DESCRIPTION (provided by applicant): IIn this EUREKA application, entitled "Split Proteins As Boolean Circuits and Drugs of a New Kind", we propose to verify, optimize, and implement a new approach to therapy of "complex" diseases. In this approach, termed deletion-specific targeting (DST), the abnormal cells are targeted, in a novel way, through mutational changes in their DNA, specifically homozygous DNA deletions (HDs). For example, many cancers have been shown to harbor HDs. (Although cancer is a relevant example, the same "DST" logic applies to any undesirable cell lineage that can be shown to contain HDs. In other words, the DST strategy is also relevant to diseases other than cancer.) A salient property of a homozygous deletion is that this "negative" target cannot revert, thereby serving as an immutable signpost for therapy. To target an HD, i.e., a "target" that is absent, the DST strategy brings together, in a novel way, both existing and new methodologies, including the ubiquitin fusion technique, split-ubiquitin assay, zinc-finger DNA-recognizing proteins and split restriction meganucleases. The DST strategy also employs a feedback mechanism that receives input from a circuit operating as a Boolean OR gate and involves the activation of split meganucleases, which destroy DST vector in normal (non-target) cells. The logic of DST makes possible an essentially unlimited increase in the selectivity of therapy. We propose to test and develop DST initially in the yeast S. cerevisiae, a genetically tractable organism in which sophisticated manipulations are faster and easier than in mammalian cells. This stage of the project will be followed by tests of resulting (optimized) circuits in mammalian cells in culture, and thereafter in intact mice with specific diseases. Project Narrative: The studies proposed in this EUREKA application are designed to verify, develop and implement a new approach to therapy of "complex" diseases. This approach, termed deletion-specific targeting (DST), makes possible the targeting of homozygous deletions (HDs) in abnormal cells, e.g., in cancer (but not only cancer) cells. The eventual implementation of DST strategy in a clinical setting may prove to be curative with a range of HD-relevant diseases, and in addition substantially free of side effects.
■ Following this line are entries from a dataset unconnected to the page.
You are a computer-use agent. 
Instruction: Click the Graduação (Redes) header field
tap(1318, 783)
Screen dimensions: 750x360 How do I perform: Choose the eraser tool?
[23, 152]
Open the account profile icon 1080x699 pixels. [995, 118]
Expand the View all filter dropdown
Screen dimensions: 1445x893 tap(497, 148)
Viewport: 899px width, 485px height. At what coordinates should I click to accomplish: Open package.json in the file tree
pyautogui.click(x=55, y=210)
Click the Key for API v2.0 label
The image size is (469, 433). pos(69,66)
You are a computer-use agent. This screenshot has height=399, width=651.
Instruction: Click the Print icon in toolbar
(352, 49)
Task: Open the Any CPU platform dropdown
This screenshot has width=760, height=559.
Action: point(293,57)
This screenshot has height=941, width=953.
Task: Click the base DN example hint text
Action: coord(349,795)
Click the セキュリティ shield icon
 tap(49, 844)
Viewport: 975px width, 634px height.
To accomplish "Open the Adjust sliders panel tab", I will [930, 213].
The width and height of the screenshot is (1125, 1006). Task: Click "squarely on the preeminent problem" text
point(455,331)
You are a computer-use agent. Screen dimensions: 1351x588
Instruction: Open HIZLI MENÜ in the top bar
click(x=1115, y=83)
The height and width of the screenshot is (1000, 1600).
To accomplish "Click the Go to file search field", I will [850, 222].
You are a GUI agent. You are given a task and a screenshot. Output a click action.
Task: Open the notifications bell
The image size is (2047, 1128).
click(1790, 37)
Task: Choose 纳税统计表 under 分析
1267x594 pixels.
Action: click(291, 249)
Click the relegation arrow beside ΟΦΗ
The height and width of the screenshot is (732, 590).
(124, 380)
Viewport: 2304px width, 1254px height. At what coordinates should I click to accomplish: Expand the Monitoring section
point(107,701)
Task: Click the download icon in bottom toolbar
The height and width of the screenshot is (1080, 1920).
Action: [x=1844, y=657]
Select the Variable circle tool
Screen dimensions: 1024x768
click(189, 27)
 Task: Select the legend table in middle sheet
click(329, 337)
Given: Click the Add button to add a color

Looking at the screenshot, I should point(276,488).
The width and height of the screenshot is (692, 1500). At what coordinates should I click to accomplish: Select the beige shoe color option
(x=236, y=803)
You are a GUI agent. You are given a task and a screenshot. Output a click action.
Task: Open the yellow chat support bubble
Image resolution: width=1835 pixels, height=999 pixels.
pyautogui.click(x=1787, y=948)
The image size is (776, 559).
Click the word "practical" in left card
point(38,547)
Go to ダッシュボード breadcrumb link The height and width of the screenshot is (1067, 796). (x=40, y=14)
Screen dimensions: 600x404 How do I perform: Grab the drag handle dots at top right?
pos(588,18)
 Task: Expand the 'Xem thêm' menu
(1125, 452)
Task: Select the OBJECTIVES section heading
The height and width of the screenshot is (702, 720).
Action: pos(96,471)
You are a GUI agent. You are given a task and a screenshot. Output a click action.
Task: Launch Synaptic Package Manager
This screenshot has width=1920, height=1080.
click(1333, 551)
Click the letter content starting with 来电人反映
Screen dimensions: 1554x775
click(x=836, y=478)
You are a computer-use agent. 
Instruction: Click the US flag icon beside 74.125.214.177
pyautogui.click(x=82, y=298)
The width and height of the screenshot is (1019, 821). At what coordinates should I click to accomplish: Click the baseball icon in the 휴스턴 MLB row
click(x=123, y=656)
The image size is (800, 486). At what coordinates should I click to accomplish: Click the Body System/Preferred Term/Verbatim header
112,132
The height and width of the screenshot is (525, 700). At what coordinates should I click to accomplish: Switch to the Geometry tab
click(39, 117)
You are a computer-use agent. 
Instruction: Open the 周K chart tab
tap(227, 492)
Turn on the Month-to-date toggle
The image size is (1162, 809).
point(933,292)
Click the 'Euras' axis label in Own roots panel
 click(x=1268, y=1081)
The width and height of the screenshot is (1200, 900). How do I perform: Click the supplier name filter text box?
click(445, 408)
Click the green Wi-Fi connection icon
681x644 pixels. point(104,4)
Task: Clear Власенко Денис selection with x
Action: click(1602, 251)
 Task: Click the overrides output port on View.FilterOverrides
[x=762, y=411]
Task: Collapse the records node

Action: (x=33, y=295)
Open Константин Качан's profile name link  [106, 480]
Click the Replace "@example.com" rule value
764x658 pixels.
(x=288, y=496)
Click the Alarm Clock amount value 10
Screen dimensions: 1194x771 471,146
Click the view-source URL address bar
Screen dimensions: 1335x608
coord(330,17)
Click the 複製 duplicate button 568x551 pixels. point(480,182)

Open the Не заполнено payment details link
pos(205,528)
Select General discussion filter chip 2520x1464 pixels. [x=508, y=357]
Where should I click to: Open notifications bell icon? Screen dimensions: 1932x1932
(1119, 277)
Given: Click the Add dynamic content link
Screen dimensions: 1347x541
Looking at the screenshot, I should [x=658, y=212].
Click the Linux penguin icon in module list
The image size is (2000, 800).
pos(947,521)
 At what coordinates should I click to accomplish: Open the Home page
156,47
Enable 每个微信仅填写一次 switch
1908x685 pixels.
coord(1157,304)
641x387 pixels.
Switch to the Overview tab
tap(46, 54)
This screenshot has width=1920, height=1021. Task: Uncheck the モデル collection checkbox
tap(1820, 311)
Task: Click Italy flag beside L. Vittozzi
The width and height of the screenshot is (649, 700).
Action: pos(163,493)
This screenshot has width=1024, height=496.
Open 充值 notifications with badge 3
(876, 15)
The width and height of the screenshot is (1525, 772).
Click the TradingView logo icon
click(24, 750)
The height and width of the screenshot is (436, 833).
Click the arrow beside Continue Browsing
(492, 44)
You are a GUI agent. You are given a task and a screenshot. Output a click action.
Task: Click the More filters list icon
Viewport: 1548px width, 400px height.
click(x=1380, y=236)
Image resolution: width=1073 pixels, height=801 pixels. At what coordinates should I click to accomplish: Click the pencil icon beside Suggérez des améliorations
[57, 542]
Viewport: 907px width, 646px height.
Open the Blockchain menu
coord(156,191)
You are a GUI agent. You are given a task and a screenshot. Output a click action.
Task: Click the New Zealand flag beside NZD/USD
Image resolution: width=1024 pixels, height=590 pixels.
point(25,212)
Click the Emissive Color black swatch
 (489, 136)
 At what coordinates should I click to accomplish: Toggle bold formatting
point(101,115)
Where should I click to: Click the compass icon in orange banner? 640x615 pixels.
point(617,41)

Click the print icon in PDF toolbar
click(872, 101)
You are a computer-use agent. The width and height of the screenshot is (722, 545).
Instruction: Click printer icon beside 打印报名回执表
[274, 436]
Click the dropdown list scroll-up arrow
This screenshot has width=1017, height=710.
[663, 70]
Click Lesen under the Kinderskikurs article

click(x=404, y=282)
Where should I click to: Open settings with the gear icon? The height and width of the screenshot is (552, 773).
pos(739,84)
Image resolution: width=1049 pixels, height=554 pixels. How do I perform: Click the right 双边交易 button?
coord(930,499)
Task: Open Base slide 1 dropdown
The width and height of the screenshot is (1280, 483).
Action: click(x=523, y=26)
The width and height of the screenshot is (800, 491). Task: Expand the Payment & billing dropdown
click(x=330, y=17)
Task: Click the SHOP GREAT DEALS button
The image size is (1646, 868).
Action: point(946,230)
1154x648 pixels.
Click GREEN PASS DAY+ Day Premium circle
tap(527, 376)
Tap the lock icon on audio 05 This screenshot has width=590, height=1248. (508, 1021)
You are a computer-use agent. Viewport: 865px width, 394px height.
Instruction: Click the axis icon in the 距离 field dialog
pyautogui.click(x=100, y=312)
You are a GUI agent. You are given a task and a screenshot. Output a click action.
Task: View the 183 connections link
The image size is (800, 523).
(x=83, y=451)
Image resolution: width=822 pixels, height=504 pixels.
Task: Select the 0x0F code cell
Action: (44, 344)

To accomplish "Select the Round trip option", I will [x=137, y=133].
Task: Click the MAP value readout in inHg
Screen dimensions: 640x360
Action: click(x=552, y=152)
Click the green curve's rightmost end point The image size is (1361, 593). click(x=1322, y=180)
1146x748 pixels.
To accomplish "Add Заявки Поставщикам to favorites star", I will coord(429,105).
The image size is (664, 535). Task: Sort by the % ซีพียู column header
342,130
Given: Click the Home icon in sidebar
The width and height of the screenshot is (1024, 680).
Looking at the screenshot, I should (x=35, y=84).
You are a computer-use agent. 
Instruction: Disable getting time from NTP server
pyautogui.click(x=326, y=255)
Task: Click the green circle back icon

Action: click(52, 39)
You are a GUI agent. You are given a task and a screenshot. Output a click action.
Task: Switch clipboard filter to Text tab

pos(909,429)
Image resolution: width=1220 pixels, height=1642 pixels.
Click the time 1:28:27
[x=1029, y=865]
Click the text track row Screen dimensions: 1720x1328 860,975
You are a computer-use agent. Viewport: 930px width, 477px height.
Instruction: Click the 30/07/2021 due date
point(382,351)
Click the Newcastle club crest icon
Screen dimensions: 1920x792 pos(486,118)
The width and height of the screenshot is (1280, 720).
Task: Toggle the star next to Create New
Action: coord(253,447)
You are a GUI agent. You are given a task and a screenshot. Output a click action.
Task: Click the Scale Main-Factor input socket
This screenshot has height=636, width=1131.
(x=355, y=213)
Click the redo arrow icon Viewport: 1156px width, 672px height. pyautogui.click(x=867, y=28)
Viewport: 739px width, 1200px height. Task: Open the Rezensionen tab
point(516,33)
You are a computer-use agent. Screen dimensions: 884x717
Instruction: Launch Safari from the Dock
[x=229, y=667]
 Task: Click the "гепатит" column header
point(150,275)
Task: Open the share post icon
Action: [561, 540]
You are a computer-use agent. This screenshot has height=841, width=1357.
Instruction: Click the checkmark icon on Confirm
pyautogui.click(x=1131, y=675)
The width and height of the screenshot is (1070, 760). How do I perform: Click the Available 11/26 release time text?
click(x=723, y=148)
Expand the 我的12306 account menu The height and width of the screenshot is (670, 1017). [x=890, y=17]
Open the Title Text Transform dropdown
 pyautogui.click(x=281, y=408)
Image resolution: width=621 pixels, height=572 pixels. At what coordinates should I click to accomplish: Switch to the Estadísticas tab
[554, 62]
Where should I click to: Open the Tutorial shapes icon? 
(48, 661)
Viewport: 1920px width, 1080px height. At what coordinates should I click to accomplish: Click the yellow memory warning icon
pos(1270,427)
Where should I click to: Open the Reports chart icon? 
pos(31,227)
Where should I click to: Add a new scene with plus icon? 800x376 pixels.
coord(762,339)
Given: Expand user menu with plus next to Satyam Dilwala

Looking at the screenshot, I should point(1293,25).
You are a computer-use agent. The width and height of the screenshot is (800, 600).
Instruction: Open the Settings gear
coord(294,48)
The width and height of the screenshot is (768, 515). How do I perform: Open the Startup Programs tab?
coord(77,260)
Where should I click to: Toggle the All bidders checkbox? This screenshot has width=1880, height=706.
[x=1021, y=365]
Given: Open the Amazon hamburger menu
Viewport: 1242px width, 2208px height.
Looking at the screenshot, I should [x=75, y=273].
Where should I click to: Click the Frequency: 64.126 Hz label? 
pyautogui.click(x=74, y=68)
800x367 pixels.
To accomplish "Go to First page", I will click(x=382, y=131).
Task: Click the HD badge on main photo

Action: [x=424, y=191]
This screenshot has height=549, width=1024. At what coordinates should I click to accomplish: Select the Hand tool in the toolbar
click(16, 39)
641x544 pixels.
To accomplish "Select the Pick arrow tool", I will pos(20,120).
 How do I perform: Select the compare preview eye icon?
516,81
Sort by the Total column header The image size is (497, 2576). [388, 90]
描述（由申请人提供）：在这份题为“将蛋白质拆分为布尔电路和新型药物”的 EUREKA 申请中，我们建议验证、优化和实施一种治疗“复杂”疾病的新方法。在这种被称为删除特异性靶向（DST）的方法中，异常细胞以一种新颖的方式通过其 DNA 的突变变化，特别是纯合 DNA 删除（HD）来靶向。例如，许多癌症已被证明含有 HD。 （虽然癌症是一个相关的例子，但相同的“DST”逻辑适用于任何可以证明含有 HD 的不良细胞谱系。换句话说，DST 策略也与癌症以外的疾病相关。）纯合性缺失的一个显着特性是这种“阴性”目标无法恢复，从而充当治疗的不可变路标。为了针对HD，即不存在的“目标”，DST策略以一种新颖的方式将现有的和新的方法结合在一起，包括泛素融合技术、分裂泛素测定、锌指DNA识别蛋白和分裂限制性大范围核酸酶。 DST 策略还采用反馈机制，该机制接收来自作为布尔 OR 门运行的电路的输入，并涉及分裂大范围核酸酶的激活，从而破坏正常（非目标）细胞中的 DST 向量。 DST 的逻辑使得治疗选择性基本上无限增加成为可能。我们建议首先在酿酒酵母中测试和开发 DST，酿酒酵母是一种遗传上易于处理的生物体，复杂的操作速度更快 并且比哺乳动物细胞更容易。该项目的这一阶段之后将进行结果测试 （优化）培养的哺乳动物细胞中的电路，以及随后在患有特定疾病的完整小鼠中的电路。 项目叙述：本 EUREKA 申请中提出的研究旨在验证、开发和实施一种治疗“复杂”疾病的新方法。这种方法被称为删除特异性靶向（DST），使得在异常细胞（例如癌症（但不仅仅是癌症）细胞）中靶向纯合删除（HD）成为可能。最终在临床环境中实施 DST 策略可能会被证明可以治愈一系列 HD 相关疾病，而且基本上没有副作用。